Tras la asombrosa victoria del Emperador, se dio por concluida la campaña y Carlos V inició los preparativos para desplazarse a Sicilia. En España no se entendió bien el motivo por el que el Emperador no había perseguido a Barbarroja hasta Argel, así lo expresó la Emperatriz:
Quedo con gran deseo de saber la determinación que V. M. había tomado después de la venida de Jorge de Melo, así con el rey de Túnez como en lo demás que se había de hacer en el armada. Espero en Dios que será lo que más convenga a su servicio, que lo que acá deseamos es que se acabase de destruir ese corsario, y se le tomase a Argel, pues yendo tan desbaratado paresce que se podría hacer agora con más facilidad que en otro tiempo, demás de acabar de limpiar la mar de las galeras que le quedaron y otras fustas que andan haciendo daño por estas costas. Lo cual se podrá bien efectuar sin poner V. M. en ello su imperial persona.

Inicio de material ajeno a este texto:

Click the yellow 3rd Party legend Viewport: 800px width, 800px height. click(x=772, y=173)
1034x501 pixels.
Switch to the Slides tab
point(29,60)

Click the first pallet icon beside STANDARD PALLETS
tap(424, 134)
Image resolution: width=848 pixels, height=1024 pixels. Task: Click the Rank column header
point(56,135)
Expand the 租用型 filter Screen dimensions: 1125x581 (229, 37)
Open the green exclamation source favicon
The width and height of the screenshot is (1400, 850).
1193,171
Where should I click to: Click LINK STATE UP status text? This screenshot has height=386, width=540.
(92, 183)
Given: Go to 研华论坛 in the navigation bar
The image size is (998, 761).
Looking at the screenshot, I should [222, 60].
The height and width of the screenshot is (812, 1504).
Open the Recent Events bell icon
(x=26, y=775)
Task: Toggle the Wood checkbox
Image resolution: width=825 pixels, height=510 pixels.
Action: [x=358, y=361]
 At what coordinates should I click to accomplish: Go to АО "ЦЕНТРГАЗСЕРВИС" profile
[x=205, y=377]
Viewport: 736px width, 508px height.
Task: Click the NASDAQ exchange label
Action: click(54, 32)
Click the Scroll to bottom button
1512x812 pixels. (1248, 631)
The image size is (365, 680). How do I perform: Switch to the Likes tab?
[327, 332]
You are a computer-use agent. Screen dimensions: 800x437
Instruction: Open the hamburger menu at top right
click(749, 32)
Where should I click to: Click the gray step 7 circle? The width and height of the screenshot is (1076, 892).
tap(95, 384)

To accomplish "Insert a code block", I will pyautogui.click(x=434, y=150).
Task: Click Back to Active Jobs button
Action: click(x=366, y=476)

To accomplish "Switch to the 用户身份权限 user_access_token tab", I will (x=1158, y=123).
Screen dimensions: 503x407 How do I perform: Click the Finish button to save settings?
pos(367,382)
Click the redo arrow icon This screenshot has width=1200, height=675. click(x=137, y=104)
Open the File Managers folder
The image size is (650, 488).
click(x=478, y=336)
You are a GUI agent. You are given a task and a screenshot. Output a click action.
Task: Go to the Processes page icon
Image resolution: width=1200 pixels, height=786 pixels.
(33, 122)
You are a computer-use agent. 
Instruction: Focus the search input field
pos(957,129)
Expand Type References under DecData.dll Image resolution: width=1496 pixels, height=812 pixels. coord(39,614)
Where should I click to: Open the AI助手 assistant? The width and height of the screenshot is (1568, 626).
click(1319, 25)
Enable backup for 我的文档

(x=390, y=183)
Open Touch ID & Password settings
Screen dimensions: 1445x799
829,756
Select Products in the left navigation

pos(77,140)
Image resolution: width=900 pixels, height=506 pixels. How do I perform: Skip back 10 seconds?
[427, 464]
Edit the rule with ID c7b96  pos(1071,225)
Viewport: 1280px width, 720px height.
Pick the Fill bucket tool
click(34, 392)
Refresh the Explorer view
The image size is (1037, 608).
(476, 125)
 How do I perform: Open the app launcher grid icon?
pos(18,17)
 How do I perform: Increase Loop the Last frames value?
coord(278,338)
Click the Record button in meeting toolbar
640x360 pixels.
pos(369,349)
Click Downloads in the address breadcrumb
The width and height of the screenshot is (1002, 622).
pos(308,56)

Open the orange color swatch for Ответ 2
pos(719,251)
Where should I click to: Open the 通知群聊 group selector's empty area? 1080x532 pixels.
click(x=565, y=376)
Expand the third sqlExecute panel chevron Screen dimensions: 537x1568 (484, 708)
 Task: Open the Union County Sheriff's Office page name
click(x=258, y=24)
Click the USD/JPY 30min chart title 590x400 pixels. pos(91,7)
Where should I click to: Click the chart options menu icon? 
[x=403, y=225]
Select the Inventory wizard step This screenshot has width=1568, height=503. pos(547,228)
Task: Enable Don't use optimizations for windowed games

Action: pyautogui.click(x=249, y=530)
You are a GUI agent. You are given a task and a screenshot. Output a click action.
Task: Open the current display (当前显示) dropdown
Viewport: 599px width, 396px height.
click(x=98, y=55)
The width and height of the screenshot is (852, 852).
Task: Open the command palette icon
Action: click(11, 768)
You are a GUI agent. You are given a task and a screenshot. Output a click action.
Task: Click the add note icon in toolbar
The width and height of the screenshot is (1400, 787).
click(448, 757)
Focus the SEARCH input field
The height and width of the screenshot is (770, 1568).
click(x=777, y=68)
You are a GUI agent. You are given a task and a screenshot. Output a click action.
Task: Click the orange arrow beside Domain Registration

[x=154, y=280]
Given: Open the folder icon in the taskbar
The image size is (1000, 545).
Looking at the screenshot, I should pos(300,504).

Carlos V no siguió estos consejos y se marchó a Sicilia. Al igual que ocurrió con Francisco I en Pavía, Carlos V no apuró su victoria hasta el final, quizá por ser esto contrario a su espíritu de caballero. No obstante el Emperador tenía sus motivos para no continuar la campaña, por un lado, entre Túnez y Argel había una gran distancia, por otro el ejército estaba agotado por los rigores del clima y por último, las provisiones estaban agotadas y podía ocurrir el desastre. Barbarroja aprovechó la situación para lanzar a las fuerzas que le quedaban sobre Menorca. Conquistó Mahón, asoló la isla y capturó gran cantidad de esclavos. En España creció el malestar general ya que se entendía que la toma de Túnez sólo beneficiaba a los territorios italianos del Emperador, mientras que España, que tanto había contribuido a la victoria, era la pieza sacrificada. Carlos V permaneció en Sicilia durante el otoño de 1535 y posteriormente pasó a Nápoles, donde estuvo todo el invierno. En aquellos momentos, los intereses del Emperador se encontraban en Italia, en afianzar su dominio sobre Italia que equivalía a hacerlo sobre Europa entera; mientras que España tenía que pasar a un segundo plano.